- [OBJECTIF DE L'EXERCICE]
Recopiez fidèlement, dans le texte sur la révision de la Loi sur les épidémies, le passage qui s'ouvre sur les mots « Ce discours paraît » et se clôt sur « santé publique ? ».

- [TEXTE DE L'EXERCICE]
------------------------------

En novembre 2023, le Conseil fédéral a mis en consultation une révision de la Loi sur les épidémies (LEp). Il « propose de réviser partiellement la LEp afin de renforcer ce qui a fonctionné pendant la crise du COVID-19 et combler les lacunes existantes de la loi. Cette révision est nécessaire dans la perspective d’autres pandémies et d’autres menaces importantes en matière de santé publique, telles que les résistances aux antibiotiques. »
Ce discours paraît a priori raisonnable. Néanmoins, il vaut la peine de jeter un regard critique non seulement sur le contenu de cette révision, mais surtout sur le processus comme sur la communication. Et à défaut de surprises, peut-être qu’il y aurait quelques questions critiques…
Des urgences de santé publique ?

------------------------------

- [ITEMS RÉPERTORIÉS]
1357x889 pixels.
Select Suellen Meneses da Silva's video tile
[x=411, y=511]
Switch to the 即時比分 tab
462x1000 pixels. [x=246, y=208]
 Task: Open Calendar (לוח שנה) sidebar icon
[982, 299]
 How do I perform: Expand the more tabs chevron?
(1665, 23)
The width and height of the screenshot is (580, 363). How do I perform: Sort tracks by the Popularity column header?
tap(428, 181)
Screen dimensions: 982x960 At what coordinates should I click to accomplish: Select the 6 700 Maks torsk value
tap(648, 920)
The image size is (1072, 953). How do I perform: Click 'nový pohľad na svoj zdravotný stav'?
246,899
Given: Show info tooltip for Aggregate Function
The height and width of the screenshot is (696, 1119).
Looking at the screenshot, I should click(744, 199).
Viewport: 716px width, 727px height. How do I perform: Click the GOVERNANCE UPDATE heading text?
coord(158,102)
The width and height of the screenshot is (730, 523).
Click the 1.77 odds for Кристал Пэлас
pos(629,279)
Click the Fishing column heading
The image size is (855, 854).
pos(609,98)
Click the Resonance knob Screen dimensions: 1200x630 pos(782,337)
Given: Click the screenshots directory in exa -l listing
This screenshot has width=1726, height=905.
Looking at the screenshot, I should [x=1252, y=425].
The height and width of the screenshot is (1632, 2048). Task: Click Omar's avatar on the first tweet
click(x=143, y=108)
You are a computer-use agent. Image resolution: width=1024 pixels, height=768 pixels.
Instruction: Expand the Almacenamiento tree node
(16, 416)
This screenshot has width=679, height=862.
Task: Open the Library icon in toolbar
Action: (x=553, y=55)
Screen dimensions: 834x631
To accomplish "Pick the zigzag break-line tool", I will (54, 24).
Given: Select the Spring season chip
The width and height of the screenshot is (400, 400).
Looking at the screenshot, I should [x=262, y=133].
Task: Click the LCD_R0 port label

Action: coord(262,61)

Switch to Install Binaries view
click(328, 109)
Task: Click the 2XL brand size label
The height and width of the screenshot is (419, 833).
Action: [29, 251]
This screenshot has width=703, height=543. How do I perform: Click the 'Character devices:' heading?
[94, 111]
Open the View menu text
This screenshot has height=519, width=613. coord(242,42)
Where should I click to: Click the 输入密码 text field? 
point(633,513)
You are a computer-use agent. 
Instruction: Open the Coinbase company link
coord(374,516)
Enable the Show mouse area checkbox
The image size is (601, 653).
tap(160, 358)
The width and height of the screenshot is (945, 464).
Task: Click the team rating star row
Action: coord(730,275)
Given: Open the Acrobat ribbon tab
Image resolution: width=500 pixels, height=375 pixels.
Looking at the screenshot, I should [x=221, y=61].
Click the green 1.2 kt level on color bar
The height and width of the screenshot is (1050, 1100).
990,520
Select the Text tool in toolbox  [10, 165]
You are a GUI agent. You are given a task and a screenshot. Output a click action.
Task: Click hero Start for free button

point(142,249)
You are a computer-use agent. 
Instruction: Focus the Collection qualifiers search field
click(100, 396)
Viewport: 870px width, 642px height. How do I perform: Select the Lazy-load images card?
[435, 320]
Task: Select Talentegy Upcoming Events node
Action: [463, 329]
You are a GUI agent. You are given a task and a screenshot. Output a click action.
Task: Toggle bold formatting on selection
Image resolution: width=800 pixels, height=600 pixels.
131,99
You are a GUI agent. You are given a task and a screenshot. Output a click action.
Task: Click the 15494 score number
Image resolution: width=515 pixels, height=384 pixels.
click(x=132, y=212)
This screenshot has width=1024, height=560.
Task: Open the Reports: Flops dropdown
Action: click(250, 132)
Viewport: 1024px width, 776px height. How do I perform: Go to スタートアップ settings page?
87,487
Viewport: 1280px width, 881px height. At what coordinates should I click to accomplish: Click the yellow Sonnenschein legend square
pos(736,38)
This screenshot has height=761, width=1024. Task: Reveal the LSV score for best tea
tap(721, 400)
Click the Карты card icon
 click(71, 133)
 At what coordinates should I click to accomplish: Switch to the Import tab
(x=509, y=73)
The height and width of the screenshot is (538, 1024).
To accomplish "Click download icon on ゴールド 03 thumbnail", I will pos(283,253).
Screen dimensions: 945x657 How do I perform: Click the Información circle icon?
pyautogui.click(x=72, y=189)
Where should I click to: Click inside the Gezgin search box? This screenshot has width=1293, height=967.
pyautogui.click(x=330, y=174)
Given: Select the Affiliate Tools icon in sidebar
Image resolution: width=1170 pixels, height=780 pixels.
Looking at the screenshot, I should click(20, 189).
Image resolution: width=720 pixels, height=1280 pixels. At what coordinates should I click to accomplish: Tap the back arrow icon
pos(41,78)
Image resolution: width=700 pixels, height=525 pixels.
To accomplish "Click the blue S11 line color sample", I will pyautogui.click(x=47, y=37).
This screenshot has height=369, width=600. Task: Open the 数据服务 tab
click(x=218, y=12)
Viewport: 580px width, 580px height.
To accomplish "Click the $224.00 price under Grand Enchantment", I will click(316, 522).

------------------------------

- [RÉSULTAT ATTENDU]
Ce discours paraît a priori raisonnable. Néanmoins, il vaut la peine de jeter un regard critique non seulement sur le contenu de cette révision, mais surtout sur le processus comme sur la communication. Et à défaut de surprises, peut-être qu’il y aurait quelques questions critiques…
Des urgences de santé publique ?